Que ce soit à propos de la crise agricole ou sur d'autres sujets d'actualité, la difficulté de sortir du déni de l'urgence écologique est présente. Et le traitement médiatique peine à s'extraire de réflexes qui contribuent à ce déni. C'est ce qu'observent les contributeurs de l'émission Je pense donc j'agis, invités à commenter l'actualité de l'écologie du mois de février 2024.
Présente au week-end d'ouverture mouvementé du Salon de l'Agriculture, Justine Guitton-Boussion, journaliste à Reporterre, dit avoir rencontré des agriculteurs qui "ont envie eux aussi de faire une transition écologique dans leur métier" et qui "n'ont pas forcément envie d'abaisser les normes environnementales". Selon elle, même si le gouvernement met en avant cet élément "ce n'est pas tant que ça quelque chose que les agriculteurs demandent". Et elle précise : "la plupart des demandes portent sur le revenu, pas sur les pesticides. Samedi, plusieurs agriculteurs m'ont dit : nous ça nous met mal de porter une vision de nous dans la société de personnes qui voudraient continuer à utiliser des pesticides, ça redonne une image d'empoisonneurs."
Je suis toujours frappé de la place que peut prendre la FNSEA qui porte la responsabilité de ce modèle à bout de souffle.
Et pourtant, le traitement médiatique du mouvement de révolte des agriculteurs peut parfois donner le sentiment que la question des pesticides et du refus des normes environnementales est majeure. Pourquoi cette focalisation ? Pourquoi le gouvernement a-t-il reculé sur les pesticides par exemple ? "On a l'impression que c'est une demande portée par les plus grands agriculteurs, ceux qui ont de grandes surfaces céréalières", analyse Justine Guitton-Boussion, qui rappelle qu'Arnaud Rousseau, le président du syndicat majoritaire FNSEA est lui-même grand céréalier. Et François Mandil, militant écologiste de s'étonner : "je suis toujours frappé de la place que peut prendre la FNSEA qui contrôle les chambres d'agriculture, qui a eu des ministres depuis des années et qui porte la responsabilité de ce modèle à bout de souffle et qui continue à faire la pluie et le beau temps".

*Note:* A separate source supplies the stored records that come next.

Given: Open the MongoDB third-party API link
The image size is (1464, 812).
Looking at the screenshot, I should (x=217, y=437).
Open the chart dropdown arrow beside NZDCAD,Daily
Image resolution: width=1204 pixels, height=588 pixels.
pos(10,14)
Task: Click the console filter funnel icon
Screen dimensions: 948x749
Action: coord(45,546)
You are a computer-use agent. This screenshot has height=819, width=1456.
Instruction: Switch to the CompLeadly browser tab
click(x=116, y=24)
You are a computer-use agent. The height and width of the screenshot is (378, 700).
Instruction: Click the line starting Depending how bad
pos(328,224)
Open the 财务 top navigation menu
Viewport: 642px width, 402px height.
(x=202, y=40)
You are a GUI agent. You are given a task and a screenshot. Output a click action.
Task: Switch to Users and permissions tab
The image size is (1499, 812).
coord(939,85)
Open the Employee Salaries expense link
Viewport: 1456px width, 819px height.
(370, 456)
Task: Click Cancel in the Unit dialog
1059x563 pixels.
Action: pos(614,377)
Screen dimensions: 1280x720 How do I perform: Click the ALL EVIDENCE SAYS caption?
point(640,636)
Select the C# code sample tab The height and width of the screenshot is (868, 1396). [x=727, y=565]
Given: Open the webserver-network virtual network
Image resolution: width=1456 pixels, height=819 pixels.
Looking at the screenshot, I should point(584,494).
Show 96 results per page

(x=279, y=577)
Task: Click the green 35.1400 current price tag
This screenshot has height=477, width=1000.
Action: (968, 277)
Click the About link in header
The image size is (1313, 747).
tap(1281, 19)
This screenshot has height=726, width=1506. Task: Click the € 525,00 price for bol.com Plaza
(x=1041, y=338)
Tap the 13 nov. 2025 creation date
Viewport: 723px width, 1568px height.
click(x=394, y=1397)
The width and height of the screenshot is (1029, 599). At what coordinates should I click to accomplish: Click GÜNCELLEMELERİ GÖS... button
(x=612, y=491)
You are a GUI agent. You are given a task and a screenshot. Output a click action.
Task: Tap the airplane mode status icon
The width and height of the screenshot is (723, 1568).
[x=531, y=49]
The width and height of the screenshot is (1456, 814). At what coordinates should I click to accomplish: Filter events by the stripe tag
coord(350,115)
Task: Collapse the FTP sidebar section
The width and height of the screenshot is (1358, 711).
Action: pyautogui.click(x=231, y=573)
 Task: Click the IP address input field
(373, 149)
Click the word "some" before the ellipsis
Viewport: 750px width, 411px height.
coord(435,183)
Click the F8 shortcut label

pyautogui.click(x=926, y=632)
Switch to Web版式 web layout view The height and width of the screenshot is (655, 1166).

Une autre explication du décalage entre la réalité de le situation des agriculteurs et de leurs revendications et la compréhension que l'on en a globalement tient sans doute à la complexité des enjeux agricoles et à la difficulté du grand public et même des médias à les comprendre. "On a une vision simpliste du monde agricole, parce qu'aujourd'hui la proportion de paysans et paysannes dans la population active est assez faible", analyse François Mandil. "Et même si fondamentalement les français sont très attachés à ce monde agricole, je me demande si ce n'est pas une vision assez simpliste, alors qu'il y a énormément de modèles différents".
Il y a aujourd'hui dans les médias un vrai besoin d'être formés accompagnés sur ces enjeux pour bien les maîtriser.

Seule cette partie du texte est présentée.